Ao lembrar de Don't Think, show do Chemical Brothers gravado no Fuji Rock Festival no ano passado e exibido nos cinemas do país no último final de semana, sinto-me um pouco conservador, escondo o preconceito embaixo do travesseiro, mas o fato é que a simpatia pelo espetáculo em si não barra o desconforto diante da tendência mundial de utilizar as salas escuras como uma arena expandida. Confesso que chego a ficar irritado com o argumento de que é uma forma de socializar eventos que seriam restritos, ampliar o alcance de iniciativas culturais, primeiro porque não passa de uma estratégia de aumento de lucro com economia de recursos, segundo porque estimula a minha cabeça a brincar com a distopia de um mundo em que os artistas apresentam suas canções por meio de uma tela para uma multidão de espectadores e isso basta. Não sei se seria a expressão, parece até um bom trailer, mas falta materialidade, falta corpo, suor não na tela, mas escorrendo do meu próprio rosto. No filme - se é que poderíamos chamar de filme - o que menos importa é uma discussão especializada mínima sobre a utilização das câmeras ou sobre os breves impulsos narrativos esboçados através dos personagens em suas lombras. Aliás, a mensagem do show é bem clara: não pense, deixe apenas fluir.

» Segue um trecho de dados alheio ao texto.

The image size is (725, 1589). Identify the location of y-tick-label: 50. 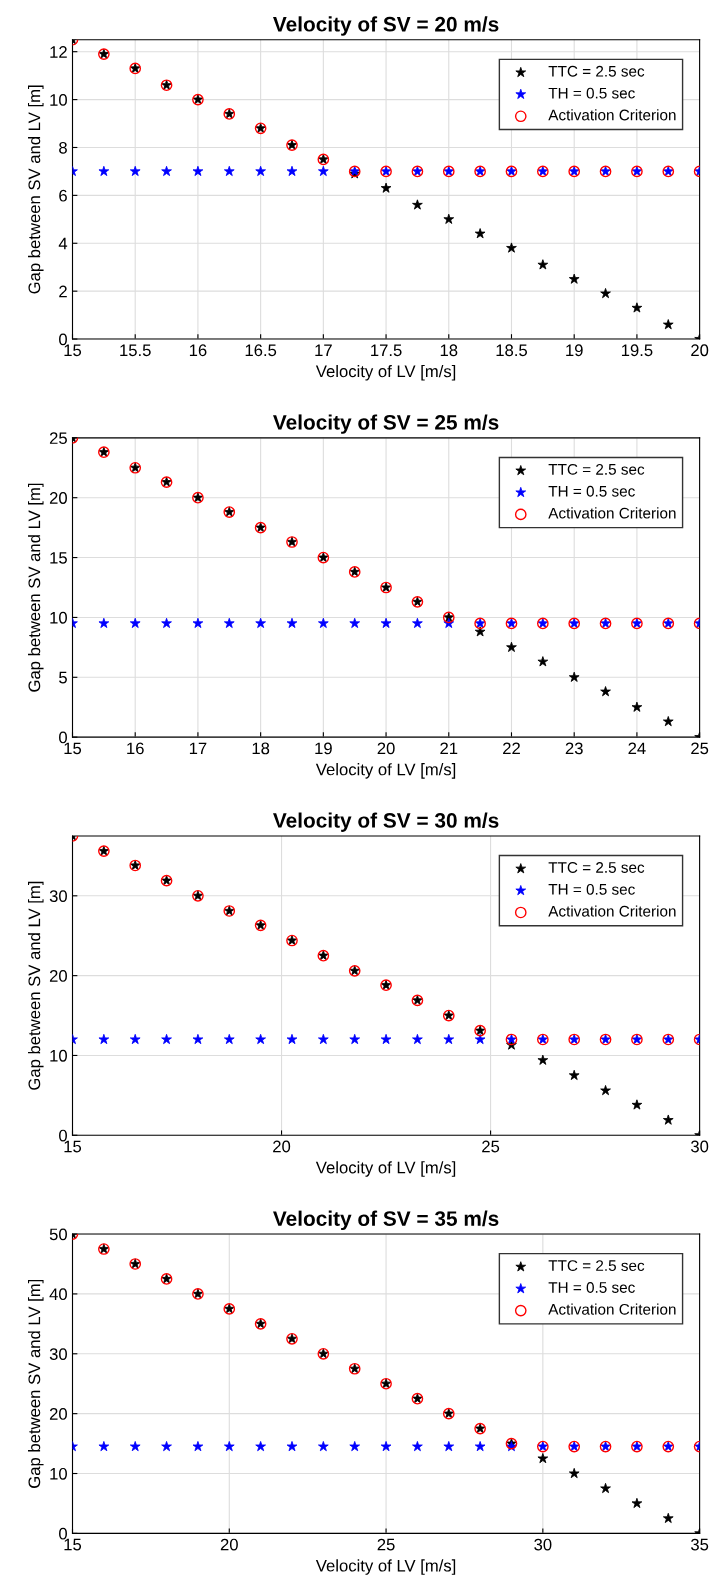
(58, 1234).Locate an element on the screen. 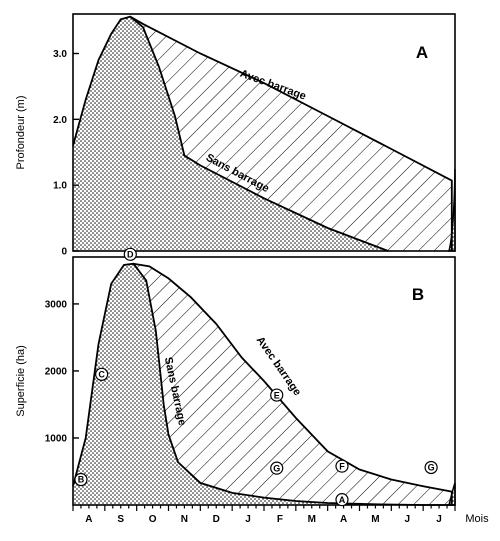 The image size is (500, 541). marker-B: B is located at coordinates (81, 480).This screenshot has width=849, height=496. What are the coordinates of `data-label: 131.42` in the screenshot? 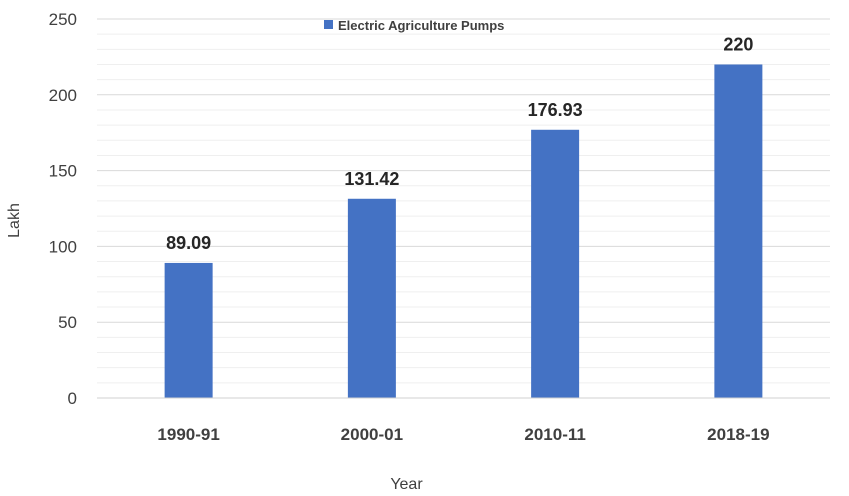 It's located at (372, 179).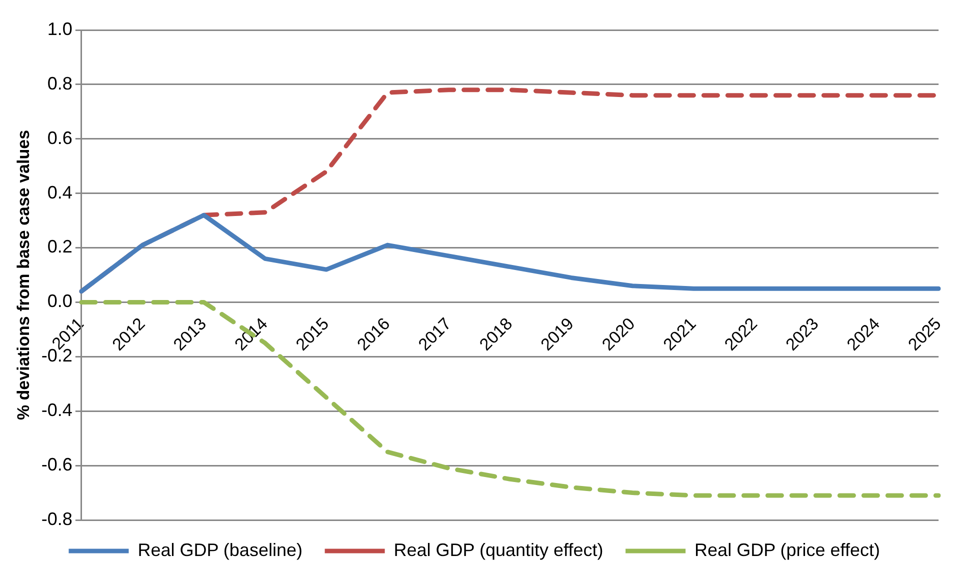 This screenshot has height=580, width=959. I want to click on y-tick-label: 0.8, so click(60, 84).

O caso é que os efeitos especiais controlados por Adam Smith se confundem com a forma em que escutamos as músicas, adensando a provocação vinda das pick-ups de Tom Rowlands e Ed Simons, dupla britânica, que definiu com seus dezoitos anos de carreira os contornos do gênero eletrônico big beat e certamente alterou estados sensórios de uma geração. Em resumo, os dois ficam no centro de um palco, cercados pela maquinaria sonora, cujo fundo é um telão interativo de ponta a ponta com cerca de vinte metros de altura: nem é preciso dizer, mas temos explosões de luzes, formas humanas multicoloridas correndo e caindo, um cavalo mecânico gigante, bolas de tinta atiradas para todos os lados e um palhaço sinistro que invoca estranhas energias. O show em nada fica devendo aos clipes psicodélicos e lisérgicos que marcaram a virada da década de 1990 para os anos 2000. Todos os sucessos estão presentes: Swoon, Hey Boy Hey Girl e Star Guitar, as batidas despertam atmosferas ora suaves, ora sombrias, quase como se recriassem pelo ritmo o extenso caminho até uma bad trip. Resta só a dúvida se dentro de uma sala de cinema, onde geralmente não se costuma beber e a etiqueta pede para que todos permaneçam sentados e calados, um espetáculo tão frenético com pouco mais de uma hora não termina se transformando num programinha enfadonho.